Thus, the semiconductor device 3 can suppress the variations in responsiveness of the IGBT 221 due to the current amount of the load current IL of the IGBT 221.

As described above, the semiconductor device 3 according to this embodiment includes the IGBT 221, the state detection section 313 detecting the operation state of the IGBT 221, the switching time adjustment section 311 adjusting the switching time of the IGBT 221 according to the operation state detected in the state detection section 313, and the drive current adjustment section 312 adjusting the drive current Idv driving the IGBT 221 according to the operation state detected in the state detection section 313.

The semiconductor device 3 has such a configuration, and therefore can suppress the variations in responsiveness of the switching element even when the driving capability to drive the switching element is changed.

Fourth Embodiment

A semiconductor device according to a fourth embodiment of the present invention is described using FIGS. 9 to 11. FIGS. 9 and 10 are block diagrams illustrating one example of the schematic configuration of a semiconductor device 4 according to this embodiment. FIG. 9 does not illustrate the specific configuration of a drive current adjustment section 412. FIG. 10 does not illustrate the specific configuration of a delay time adjustment circuit 411AC. For the semiconductor device 4 according to this embodiment, the same reference sings are used for constituent elements exhibiting the same operations and functions as those of the constituent elements in the semiconductor devices 1, 2, 3 according to the first to third embodiments above, respectively, and descriptions thereof are omitted.

4-1. Configuration of Semiconductor Device:

As illustrated in FIGS. 9 and 10, the semiconductor device 4 according to this embodiment includes a semiconductor control circuit 41 and the semiconductor element 22. The semiconductor control circuit 41 has a switching time adjustment section 411, the drive current adjustment section 412, and the state detection section 313. The state detection section 313 has the current detection section 313ID. The state detection section 313 and the current detection section 313ID in this embodiment have the same configurations as those of the state detection section 313 and the current detection section 313ID, respectively, in the third embodiment above. The voltage value of the reference voltage Vr in this embodiment may be set to the same value as the voltage value of the reference voltage Vr in the third embodiment above or may be set to a different value.

The switching time adjustment section 411 has the NOT gate 211a, the transistor 211b, the delay time adjustment circuit 411AC, and the buffer circuit 211e. The delay time adjustment circuit 411AC has a constant current source 411a and the delay time change section 211d, a delay time change section 411b.

Given exercise 1
Repeat the semiconductor device passage from "The semiconductor device 3 has" to "element is changed.".

Element lookup records
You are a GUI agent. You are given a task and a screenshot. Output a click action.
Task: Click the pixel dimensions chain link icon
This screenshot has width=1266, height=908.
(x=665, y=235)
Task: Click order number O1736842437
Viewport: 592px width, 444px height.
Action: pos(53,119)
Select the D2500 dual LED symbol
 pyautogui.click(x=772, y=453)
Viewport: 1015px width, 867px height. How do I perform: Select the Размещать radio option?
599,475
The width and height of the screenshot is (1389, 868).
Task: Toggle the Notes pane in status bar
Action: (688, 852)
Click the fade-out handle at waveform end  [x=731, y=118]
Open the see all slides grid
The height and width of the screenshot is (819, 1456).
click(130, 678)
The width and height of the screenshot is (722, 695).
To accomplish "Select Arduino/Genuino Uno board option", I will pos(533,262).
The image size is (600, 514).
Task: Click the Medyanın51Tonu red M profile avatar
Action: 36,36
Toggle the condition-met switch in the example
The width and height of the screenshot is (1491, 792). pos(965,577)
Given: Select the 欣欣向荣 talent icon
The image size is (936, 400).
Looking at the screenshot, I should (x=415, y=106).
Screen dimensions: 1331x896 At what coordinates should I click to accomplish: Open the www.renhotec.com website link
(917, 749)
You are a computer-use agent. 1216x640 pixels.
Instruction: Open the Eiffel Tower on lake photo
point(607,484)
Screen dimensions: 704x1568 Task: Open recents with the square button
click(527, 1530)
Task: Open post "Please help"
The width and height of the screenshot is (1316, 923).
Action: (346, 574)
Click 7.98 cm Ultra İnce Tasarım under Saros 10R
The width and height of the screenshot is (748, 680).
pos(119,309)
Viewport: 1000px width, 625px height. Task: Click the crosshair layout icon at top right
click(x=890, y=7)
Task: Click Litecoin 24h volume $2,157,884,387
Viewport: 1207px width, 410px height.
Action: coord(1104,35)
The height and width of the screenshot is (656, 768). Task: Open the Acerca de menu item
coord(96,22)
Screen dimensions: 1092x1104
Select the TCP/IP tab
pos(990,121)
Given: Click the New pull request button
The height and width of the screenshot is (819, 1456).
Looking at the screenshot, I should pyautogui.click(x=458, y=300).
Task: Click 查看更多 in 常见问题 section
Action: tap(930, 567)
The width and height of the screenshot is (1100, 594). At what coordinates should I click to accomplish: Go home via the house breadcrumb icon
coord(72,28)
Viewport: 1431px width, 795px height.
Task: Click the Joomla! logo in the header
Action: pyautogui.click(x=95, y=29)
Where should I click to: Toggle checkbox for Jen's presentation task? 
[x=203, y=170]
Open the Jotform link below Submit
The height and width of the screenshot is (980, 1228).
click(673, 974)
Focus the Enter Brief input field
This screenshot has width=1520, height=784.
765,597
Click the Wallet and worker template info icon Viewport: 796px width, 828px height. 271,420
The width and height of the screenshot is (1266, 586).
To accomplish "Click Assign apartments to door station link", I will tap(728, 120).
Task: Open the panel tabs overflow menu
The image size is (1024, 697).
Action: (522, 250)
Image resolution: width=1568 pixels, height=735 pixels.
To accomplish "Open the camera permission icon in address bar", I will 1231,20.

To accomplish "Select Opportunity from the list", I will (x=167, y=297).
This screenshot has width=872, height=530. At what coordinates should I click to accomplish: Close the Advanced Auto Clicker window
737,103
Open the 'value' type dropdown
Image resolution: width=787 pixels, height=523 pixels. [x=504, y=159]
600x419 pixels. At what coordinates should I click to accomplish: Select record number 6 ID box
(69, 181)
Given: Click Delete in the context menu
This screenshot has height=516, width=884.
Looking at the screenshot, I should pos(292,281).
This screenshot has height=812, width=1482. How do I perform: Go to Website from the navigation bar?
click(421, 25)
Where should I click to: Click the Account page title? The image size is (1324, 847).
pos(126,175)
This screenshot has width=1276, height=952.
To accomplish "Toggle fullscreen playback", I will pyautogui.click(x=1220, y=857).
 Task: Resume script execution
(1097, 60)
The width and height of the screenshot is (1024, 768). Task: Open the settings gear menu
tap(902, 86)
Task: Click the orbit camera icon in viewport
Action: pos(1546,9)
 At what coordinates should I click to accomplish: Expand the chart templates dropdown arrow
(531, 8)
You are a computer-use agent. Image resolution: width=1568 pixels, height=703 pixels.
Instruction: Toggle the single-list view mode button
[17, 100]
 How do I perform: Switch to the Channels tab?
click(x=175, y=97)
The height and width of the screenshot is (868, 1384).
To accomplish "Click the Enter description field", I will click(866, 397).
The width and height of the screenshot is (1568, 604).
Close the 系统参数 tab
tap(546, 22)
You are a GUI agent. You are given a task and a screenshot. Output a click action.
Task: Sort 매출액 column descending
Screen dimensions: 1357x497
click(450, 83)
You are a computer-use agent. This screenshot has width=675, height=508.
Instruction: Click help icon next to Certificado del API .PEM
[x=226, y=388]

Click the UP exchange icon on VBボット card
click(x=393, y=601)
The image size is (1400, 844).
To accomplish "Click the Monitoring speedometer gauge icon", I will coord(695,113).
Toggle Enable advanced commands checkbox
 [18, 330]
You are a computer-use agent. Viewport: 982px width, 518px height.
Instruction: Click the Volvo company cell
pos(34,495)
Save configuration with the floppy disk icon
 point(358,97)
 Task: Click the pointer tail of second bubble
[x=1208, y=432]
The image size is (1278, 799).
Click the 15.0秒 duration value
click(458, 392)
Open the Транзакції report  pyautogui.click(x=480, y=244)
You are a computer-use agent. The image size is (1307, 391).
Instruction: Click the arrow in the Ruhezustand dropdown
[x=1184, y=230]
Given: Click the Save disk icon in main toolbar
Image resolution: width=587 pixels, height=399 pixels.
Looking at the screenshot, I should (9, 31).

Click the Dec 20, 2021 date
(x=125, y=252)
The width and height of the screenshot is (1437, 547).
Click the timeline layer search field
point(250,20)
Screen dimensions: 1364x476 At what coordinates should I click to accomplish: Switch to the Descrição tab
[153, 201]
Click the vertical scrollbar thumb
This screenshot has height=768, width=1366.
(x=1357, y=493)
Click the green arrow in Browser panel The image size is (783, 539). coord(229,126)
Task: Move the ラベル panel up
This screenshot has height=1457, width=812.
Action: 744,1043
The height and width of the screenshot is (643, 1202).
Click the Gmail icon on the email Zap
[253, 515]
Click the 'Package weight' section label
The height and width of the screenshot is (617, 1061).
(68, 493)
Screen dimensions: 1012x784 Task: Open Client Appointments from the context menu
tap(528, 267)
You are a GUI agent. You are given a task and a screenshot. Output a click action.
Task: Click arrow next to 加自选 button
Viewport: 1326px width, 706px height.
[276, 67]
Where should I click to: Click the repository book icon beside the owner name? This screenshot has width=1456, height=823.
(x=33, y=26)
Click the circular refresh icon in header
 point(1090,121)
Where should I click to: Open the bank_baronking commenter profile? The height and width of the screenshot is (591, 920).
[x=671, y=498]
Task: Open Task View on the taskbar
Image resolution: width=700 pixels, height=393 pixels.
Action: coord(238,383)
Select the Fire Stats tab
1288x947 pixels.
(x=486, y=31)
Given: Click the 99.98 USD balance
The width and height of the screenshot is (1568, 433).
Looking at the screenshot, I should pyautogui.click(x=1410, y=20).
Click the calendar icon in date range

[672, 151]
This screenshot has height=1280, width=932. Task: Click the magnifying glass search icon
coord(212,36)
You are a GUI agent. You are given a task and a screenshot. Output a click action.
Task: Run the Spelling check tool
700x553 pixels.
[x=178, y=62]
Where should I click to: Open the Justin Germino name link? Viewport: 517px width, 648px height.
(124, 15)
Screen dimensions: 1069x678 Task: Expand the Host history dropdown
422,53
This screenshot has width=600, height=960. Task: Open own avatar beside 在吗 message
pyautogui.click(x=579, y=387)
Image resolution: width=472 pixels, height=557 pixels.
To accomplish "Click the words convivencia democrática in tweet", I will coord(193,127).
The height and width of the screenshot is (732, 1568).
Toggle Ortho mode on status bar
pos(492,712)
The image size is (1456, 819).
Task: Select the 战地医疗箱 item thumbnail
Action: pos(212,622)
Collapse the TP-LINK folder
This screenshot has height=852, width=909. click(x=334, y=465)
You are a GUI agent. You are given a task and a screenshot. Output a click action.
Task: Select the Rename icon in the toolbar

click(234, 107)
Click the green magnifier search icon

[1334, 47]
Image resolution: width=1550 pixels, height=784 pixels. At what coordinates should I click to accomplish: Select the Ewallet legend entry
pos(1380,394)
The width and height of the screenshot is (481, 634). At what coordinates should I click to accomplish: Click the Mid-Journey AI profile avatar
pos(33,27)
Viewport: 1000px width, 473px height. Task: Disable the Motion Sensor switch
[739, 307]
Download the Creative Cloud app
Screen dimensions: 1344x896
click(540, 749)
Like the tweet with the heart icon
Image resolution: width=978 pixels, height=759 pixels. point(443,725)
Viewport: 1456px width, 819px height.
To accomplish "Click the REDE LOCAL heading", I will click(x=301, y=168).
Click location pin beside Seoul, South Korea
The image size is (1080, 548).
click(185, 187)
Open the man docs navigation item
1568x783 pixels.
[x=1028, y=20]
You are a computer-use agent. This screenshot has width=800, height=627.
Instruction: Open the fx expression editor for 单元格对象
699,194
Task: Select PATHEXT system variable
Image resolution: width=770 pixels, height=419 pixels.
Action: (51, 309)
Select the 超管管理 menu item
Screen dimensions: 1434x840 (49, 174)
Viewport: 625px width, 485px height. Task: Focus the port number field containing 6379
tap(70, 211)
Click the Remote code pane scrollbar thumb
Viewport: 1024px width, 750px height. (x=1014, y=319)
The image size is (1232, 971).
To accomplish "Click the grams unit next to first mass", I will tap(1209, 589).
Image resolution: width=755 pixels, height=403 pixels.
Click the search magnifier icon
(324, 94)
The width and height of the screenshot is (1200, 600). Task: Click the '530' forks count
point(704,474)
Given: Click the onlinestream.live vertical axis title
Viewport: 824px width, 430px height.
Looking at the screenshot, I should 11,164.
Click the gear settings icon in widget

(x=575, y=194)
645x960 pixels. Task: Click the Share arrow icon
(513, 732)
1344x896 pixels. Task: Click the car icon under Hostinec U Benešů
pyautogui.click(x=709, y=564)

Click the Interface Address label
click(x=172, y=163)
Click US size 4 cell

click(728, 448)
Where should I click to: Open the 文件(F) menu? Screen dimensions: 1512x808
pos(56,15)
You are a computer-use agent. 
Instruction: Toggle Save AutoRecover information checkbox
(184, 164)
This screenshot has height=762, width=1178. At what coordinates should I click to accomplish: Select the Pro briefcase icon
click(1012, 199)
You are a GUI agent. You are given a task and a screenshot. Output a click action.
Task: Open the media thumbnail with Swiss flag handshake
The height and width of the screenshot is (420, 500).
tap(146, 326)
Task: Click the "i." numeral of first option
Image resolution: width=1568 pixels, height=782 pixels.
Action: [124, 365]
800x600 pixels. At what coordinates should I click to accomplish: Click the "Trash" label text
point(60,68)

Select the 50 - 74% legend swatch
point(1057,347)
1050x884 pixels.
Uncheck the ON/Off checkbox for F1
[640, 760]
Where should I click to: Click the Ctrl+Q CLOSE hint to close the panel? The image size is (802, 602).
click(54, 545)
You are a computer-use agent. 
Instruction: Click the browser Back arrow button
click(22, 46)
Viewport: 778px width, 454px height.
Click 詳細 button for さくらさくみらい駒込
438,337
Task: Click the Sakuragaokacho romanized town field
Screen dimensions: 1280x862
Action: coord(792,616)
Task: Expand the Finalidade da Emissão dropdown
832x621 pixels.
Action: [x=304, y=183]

Given exercise 2
In the records, change "Viewport" to "Window" in the lines from the first line through the line with "Action: pos(53,119)", leaving everything else as it is. Give only those lines.

Correct answer 1
The semiconductor device 3 has such a configuration, and therefore can suppress the variations in responsiveness of the switching element even when the driving capability to drive the switching element is changed.

Correct answer 2
You are a GUI agent. You are given a task and a screenshot. Output a click action.
Task: Click the pixel dimensions chain link icon
This screenshot has width=1266, height=908.
(x=665, y=235)
Task: Click order number O1736842437
Window: 592px width, 444px height.
Action: pos(53,119)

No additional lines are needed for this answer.